> _Exercise_:
Each line from the one containing "Open the 计划追号 plan tracking icon" to the end of the data must be copied exactly, the first and last included; no other lines and no pictures belong in the copy.

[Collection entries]
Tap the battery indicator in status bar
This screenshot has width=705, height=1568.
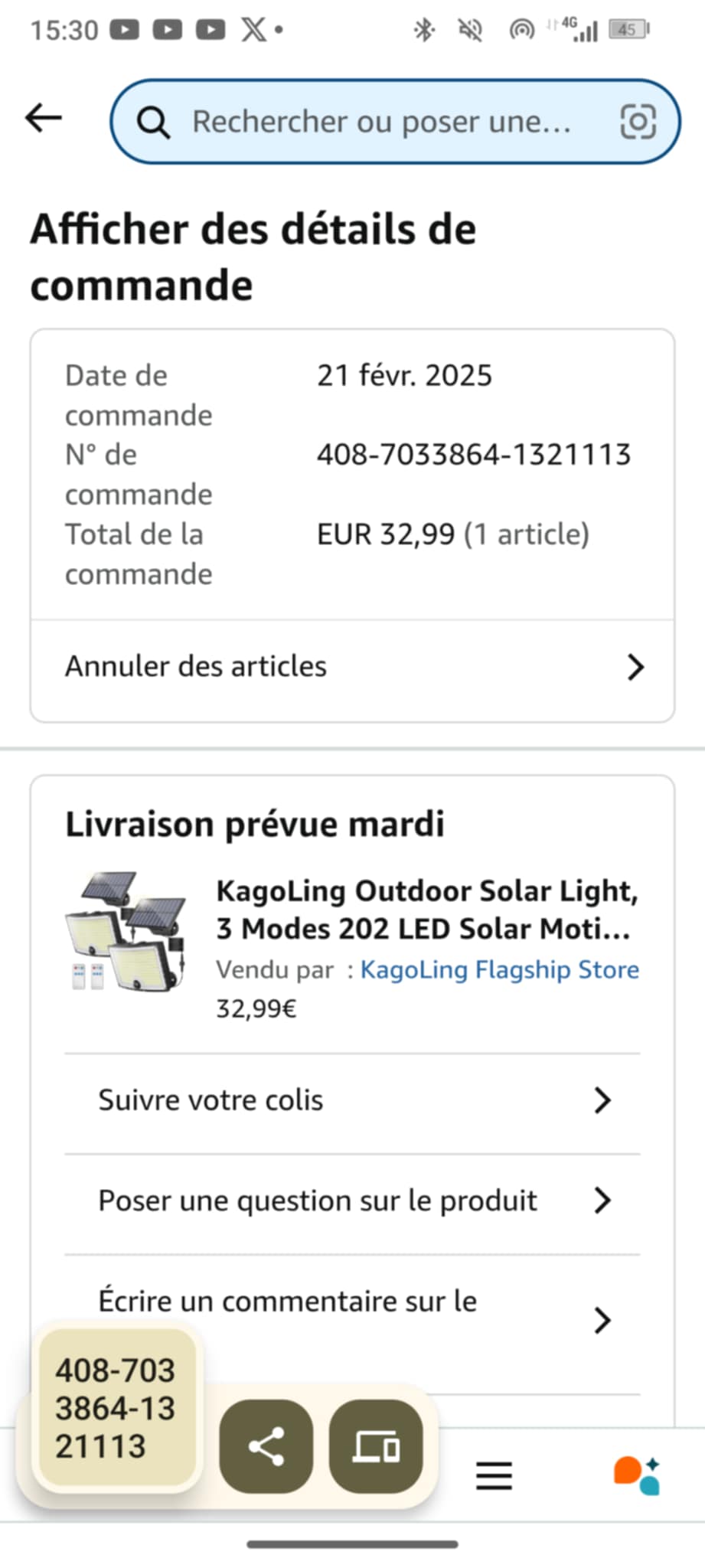pyautogui.click(x=628, y=30)
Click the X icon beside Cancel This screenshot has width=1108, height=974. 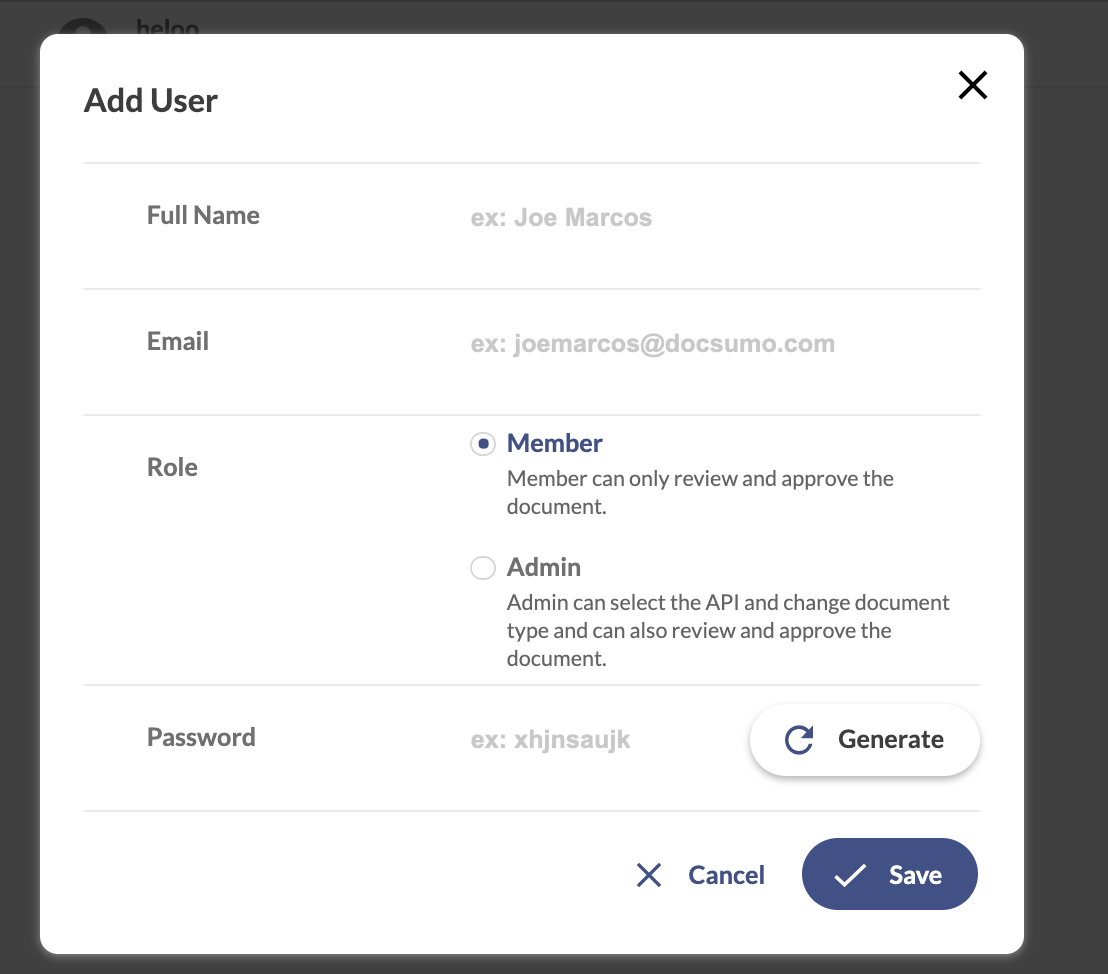point(649,875)
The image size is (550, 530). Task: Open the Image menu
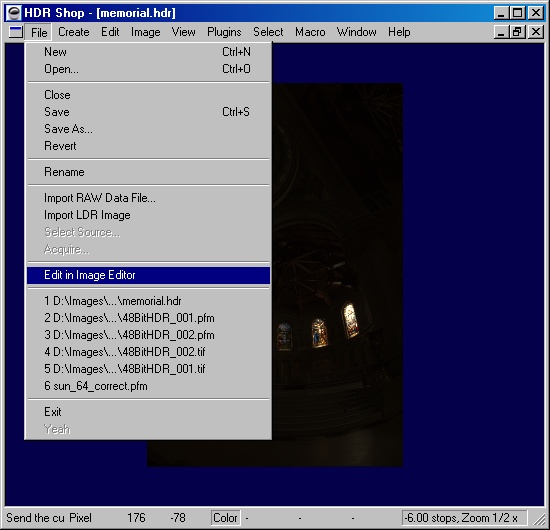146,32
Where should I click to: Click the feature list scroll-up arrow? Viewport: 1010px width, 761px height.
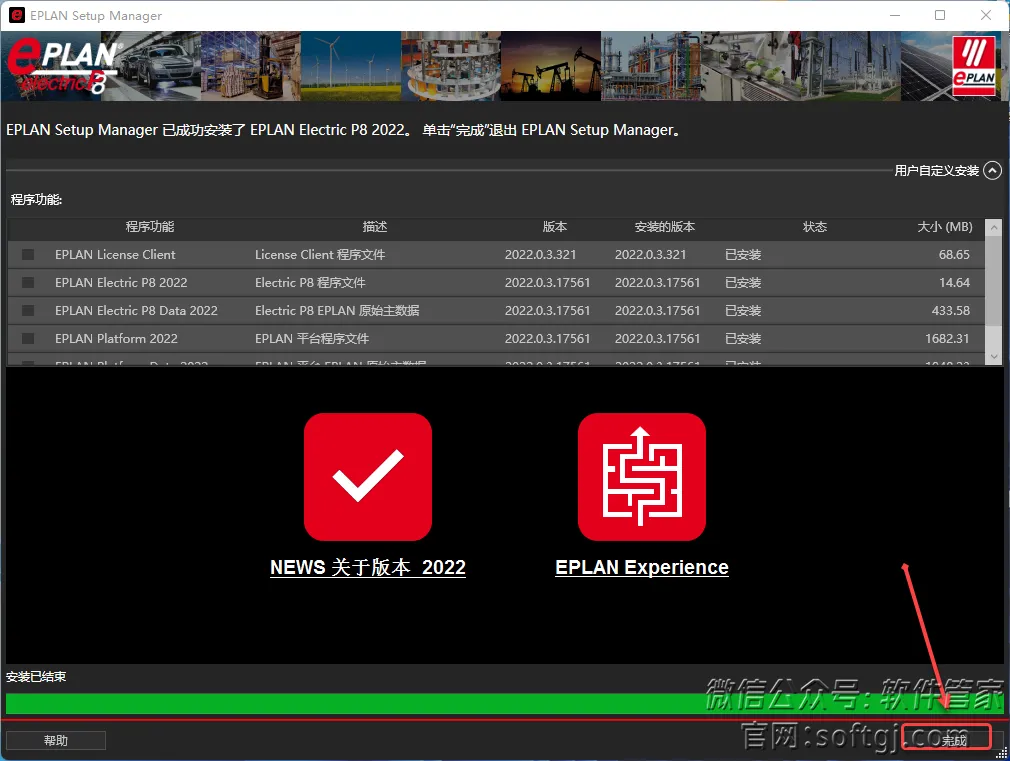993,228
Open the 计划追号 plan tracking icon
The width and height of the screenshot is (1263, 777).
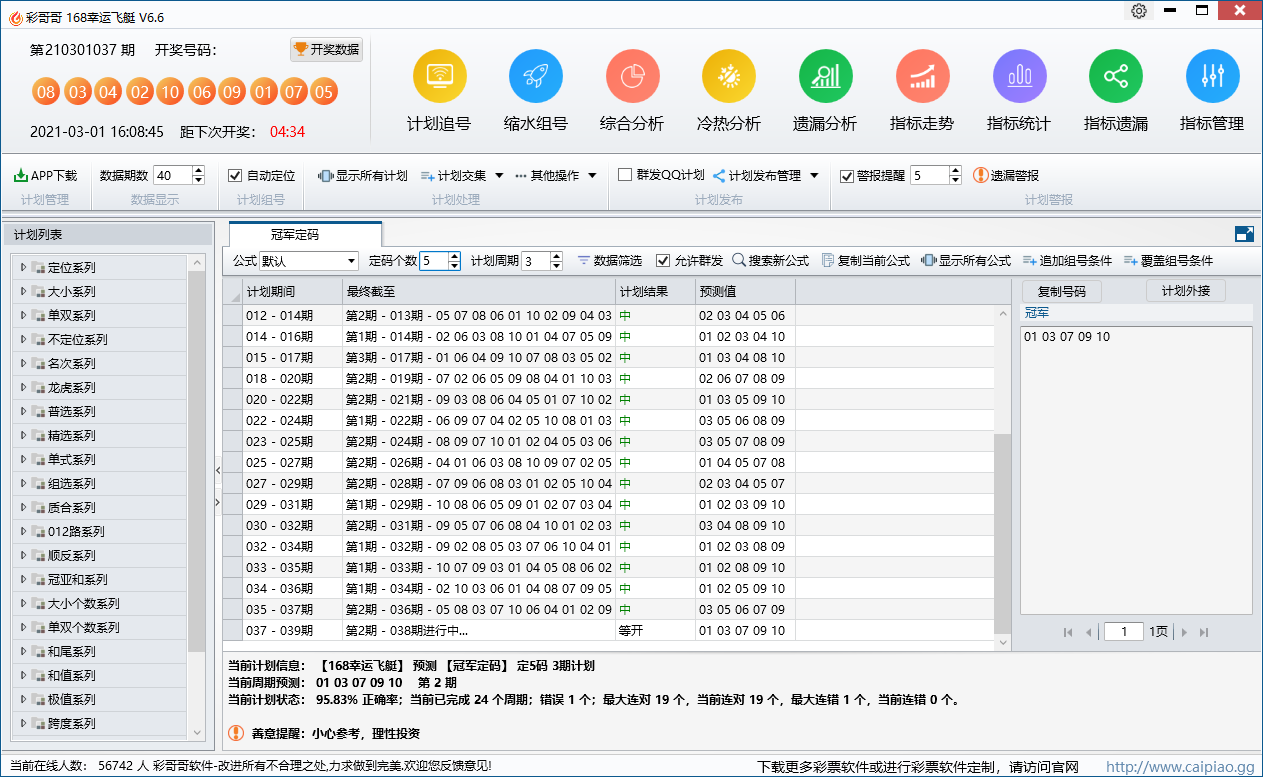439,77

> _Task response_:
Open the 计划追号 plan tracking icon
The width and height of the screenshot is (1263, 777).
439,77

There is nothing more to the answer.